> Stated problem
Copy out every one of the following lines word for word, with nothing changed.

Lines from a pointing dataset

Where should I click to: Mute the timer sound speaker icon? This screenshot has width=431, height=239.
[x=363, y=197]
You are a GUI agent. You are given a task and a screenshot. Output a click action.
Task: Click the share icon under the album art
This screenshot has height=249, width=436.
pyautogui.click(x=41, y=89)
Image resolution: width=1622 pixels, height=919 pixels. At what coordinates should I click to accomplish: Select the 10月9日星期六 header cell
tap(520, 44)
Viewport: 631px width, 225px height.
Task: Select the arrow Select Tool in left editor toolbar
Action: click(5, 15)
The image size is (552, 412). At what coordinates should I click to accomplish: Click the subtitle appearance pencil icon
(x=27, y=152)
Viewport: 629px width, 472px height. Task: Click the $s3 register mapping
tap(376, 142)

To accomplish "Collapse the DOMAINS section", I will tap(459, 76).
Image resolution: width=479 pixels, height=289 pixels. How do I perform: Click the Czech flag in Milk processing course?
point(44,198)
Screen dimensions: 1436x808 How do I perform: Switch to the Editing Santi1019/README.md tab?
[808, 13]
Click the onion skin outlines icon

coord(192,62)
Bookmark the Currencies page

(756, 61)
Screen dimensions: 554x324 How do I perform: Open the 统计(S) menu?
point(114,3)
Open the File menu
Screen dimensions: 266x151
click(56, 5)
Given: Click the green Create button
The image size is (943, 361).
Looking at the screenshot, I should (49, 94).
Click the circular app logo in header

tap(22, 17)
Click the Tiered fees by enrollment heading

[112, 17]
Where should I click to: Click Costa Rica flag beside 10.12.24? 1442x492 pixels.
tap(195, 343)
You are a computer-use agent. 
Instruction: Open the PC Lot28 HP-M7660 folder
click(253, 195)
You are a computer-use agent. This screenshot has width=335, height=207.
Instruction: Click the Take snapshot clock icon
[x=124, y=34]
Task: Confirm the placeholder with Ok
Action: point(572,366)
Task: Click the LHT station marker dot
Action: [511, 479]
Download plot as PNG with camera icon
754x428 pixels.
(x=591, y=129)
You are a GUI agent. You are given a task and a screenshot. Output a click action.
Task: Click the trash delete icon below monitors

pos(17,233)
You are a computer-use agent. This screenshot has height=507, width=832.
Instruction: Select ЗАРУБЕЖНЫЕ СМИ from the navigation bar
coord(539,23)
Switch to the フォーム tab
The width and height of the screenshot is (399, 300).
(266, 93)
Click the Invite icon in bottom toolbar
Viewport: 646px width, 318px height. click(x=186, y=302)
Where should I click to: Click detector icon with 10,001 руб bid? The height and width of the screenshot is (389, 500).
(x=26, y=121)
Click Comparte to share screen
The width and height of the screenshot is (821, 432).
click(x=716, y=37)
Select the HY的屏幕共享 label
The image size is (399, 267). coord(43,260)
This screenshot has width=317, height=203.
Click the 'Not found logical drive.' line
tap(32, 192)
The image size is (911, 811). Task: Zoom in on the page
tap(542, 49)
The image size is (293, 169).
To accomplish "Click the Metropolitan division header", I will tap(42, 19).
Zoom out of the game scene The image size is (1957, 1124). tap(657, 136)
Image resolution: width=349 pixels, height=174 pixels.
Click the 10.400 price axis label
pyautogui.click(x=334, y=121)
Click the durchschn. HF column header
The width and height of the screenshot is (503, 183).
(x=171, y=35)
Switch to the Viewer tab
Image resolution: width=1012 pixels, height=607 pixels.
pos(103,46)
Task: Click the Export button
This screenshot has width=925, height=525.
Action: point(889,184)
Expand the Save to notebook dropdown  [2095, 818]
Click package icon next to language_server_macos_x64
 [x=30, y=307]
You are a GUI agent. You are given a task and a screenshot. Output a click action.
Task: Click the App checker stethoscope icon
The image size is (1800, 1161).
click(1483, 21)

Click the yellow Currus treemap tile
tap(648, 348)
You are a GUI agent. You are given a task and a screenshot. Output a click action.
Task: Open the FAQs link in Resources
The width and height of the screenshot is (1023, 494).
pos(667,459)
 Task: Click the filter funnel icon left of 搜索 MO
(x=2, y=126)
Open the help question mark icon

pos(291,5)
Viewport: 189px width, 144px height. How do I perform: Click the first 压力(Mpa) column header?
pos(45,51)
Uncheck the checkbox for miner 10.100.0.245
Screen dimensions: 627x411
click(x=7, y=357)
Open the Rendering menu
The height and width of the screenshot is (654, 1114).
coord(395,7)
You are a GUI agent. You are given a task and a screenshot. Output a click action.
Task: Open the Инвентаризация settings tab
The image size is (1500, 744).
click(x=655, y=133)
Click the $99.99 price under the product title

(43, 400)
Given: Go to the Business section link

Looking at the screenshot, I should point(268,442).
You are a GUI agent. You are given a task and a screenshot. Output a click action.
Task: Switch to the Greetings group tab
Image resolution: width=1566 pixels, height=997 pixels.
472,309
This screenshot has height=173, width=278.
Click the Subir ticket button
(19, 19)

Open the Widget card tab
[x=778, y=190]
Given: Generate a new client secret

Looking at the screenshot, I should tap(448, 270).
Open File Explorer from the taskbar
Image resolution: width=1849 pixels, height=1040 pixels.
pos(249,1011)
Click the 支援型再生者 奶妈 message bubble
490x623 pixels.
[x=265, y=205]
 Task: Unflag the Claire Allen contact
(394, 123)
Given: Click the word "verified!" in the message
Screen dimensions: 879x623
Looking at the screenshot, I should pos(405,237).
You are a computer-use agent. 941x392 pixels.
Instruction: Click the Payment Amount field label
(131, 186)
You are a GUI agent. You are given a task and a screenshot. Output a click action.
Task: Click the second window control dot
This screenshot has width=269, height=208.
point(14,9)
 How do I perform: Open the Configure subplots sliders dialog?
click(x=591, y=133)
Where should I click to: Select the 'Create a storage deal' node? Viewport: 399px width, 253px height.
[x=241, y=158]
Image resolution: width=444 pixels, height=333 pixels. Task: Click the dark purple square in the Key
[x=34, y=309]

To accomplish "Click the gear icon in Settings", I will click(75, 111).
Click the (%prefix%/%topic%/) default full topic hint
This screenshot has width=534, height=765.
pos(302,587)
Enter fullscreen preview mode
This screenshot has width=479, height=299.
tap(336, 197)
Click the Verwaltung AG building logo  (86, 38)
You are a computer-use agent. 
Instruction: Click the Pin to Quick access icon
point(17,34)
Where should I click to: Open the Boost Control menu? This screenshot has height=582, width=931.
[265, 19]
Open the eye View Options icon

> Exercise result
Where should I click to: Mute the timer sound speaker icon? This screenshot has width=431, height=239.
[x=363, y=197]
You are a GUI agent. You are given a task and a screenshot. Output a click action.
Task: Click the share icon under the album art
This screenshot has height=249, width=436.
pyautogui.click(x=41, y=89)
Image resolution: width=1622 pixels, height=919 pixels. At what coordinates should I click to accomplish: Select the 10月9日星期六 header cell
tap(520, 44)
Viewport: 631px width, 225px height.
Task: Select the arrow Select Tool in left editor toolbar
Action: click(5, 15)
The image size is (552, 412). At what coordinates should I click to accomplish: Click the subtitle appearance pencil icon
(x=27, y=152)
Viewport: 629px width, 472px height. Task: Click the $s3 register mapping
tap(376, 142)

To accomplish "Collapse the DOMAINS section", I will tap(459, 76).
Image resolution: width=479 pixels, height=289 pixels. How do I perform: Click the Czech flag in Milk processing course?
point(44,198)
Screen dimensions: 1436x808 How do I perform: Switch to the Editing Santi1019/README.md tab?
[808, 13]
Click the onion skin outlines icon

coord(192,62)
Bookmark the Currencies page

(756, 61)
Screen dimensions: 554x324 How do I perform: Open the 统计(S) menu?
point(114,3)
Open the File menu
Screen dimensions: 266x151
click(56, 5)
Given: Click the green Create button
The image size is (943, 361).
Looking at the screenshot, I should (49, 94).
Click the circular app logo in header

tap(22, 17)
Click the Tiered fees by enrollment heading

[112, 17]
Where should I click to: Click Costa Rica flag beside 10.12.24? 1442x492 pixels.
tap(195, 343)
You are a computer-use agent. 
Instruction: Open the PC Lot28 HP-M7660 folder
click(253, 195)
You are a computer-use agent. This screenshot has width=335, height=207.
Instruction: Click the Take snapshot clock icon
[x=124, y=34]
Task: Confirm the placeholder with Ok
Action: point(572,366)
Task: Click the LHT station marker dot
Action: [511, 479]
Download plot as PNG with camera icon
754x428 pixels.
(x=591, y=129)
You are a GUI agent. You are given a task and a screenshot. Output a click action.
Task: Click the trash delete icon below monitors

pos(17,233)
You are a computer-use agent. This screenshot has height=507, width=832.
Instruction: Select ЗАРУБЕЖНЫЕ СМИ from the navigation bar
coord(539,23)
Switch to the フォーム tab
The width and height of the screenshot is (399, 300).
(266, 93)
Click the Invite icon in bottom toolbar
Viewport: 646px width, 318px height. click(x=186, y=302)
Where should I click to: Click detector icon with 10,001 руб bid? The height and width of the screenshot is (389, 500).
(x=26, y=121)
Click Comparte to share screen
The width and height of the screenshot is (821, 432).
click(x=716, y=37)
Select the HY的屏幕共享 label
The image size is (399, 267). coord(43,260)
This screenshot has width=317, height=203.
Click the 'Not found logical drive.' line
tap(32, 192)
The image size is (911, 811). Task: Zoom in on the page
tap(542, 49)
The image size is (293, 169).
To accomplish "Click the Metropolitan division header", I will tap(42, 19).
Zoom out of the game scene The image size is (1957, 1124). tap(657, 136)
Image resolution: width=349 pixels, height=174 pixels.
Click the 10.400 price axis label
pyautogui.click(x=334, y=121)
Click the durchschn. HF column header
The width and height of the screenshot is (503, 183).
(x=171, y=35)
Switch to the Viewer tab
Image resolution: width=1012 pixels, height=607 pixels.
pos(103,46)
Task: Click the Export button
This screenshot has width=925, height=525.
Action: point(889,184)
Expand the Save to notebook dropdown  [2095, 818]
Click package icon next to language_server_macos_x64
 [x=30, y=307]
You are a GUI agent. You are given a task and a screenshot. Output a click action.
Task: Click the App checker stethoscope icon
The image size is (1800, 1161).
click(1483, 21)

Click the yellow Currus treemap tile
tap(648, 348)
You are a GUI agent. You are given a task and a screenshot. Output a click action.
Task: Open the FAQs link in Resources
The width and height of the screenshot is (1023, 494).
pos(667,459)
 Task: Click the filter funnel icon left of 搜索 MO
(x=2, y=126)
Open the help question mark icon

pos(291,5)
Viewport: 189px width, 144px height. How do I perform: Click the first 压力(Mpa) column header?
pos(45,51)
Uncheck the checkbox for miner 10.100.0.245
Screen dimensions: 627x411
click(x=7, y=357)
Open the Rendering menu
The height and width of the screenshot is (654, 1114).
coord(395,7)
You are a GUI agent. You are given a task and a screenshot. Output a click action.
Task: Open the Инвентаризация settings tab
The image size is (1500, 744).
click(x=655, y=133)
Click the $99.99 price under the product title

(43, 400)
Given: Go to the Business section link

Looking at the screenshot, I should point(268,442).
You are a GUI agent. You are given a task and a screenshot. Output a click action.
Task: Switch to the Greetings group tab
Image resolution: width=1566 pixels, height=997 pixels.
472,309
This screenshot has height=173, width=278.
Click the Subir ticket button
(19, 19)

Open the Widget card tab
[x=778, y=190]
Given: Generate a new client secret

Looking at the screenshot, I should tap(448, 270).
Open File Explorer from the taskbar
Image resolution: width=1849 pixels, height=1040 pixels.
pos(249,1011)
Click the 支援型再生者 奶妈 message bubble
490x623 pixels.
[x=265, y=205]
 Task: Unflag the Claire Allen contact
(394, 123)
Given: Click the word "verified!" in the message
Screen dimensions: 879x623
Looking at the screenshot, I should pos(405,237).
You are a computer-use agent. 941x392 pixels.
Instruction: Click the Payment Amount field label
(131, 186)
You are a GUI agent. You are given a task and a screenshot. Output a click action.
Task: Click the second window control dot
This screenshot has width=269, height=208.
point(14,9)
 How do I perform: Open the Configure subplots sliders dialog?
click(x=591, y=133)
Where should I click to: Select the 'Create a storage deal' node? Viewport: 399px width, 253px height.
[x=241, y=158]
Image resolution: width=444 pixels, height=333 pixels. Task: Click the dark purple square in the Key
[x=34, y=309]

To accomplish "Click the gear icon in Settings", I will click(75, 111).
Click the (%prefix%/%topic%/) default full topic hint
This screenshot has width=534, height=765.
pos(302,587)
Enter fullscreen preview mode
This screenshot has width=479, height=299.
tap(336, 197)
Click the Verwaltung AG building logo  (86, 38)
You are a computer-use agent. 
Instruction: Click the Pin to Quick access icon
point(17,34)
Where should I click to: Open the Boost Control menu? This screenshot has height=582, width=931.
[265, 19]
Open the eye View Options icon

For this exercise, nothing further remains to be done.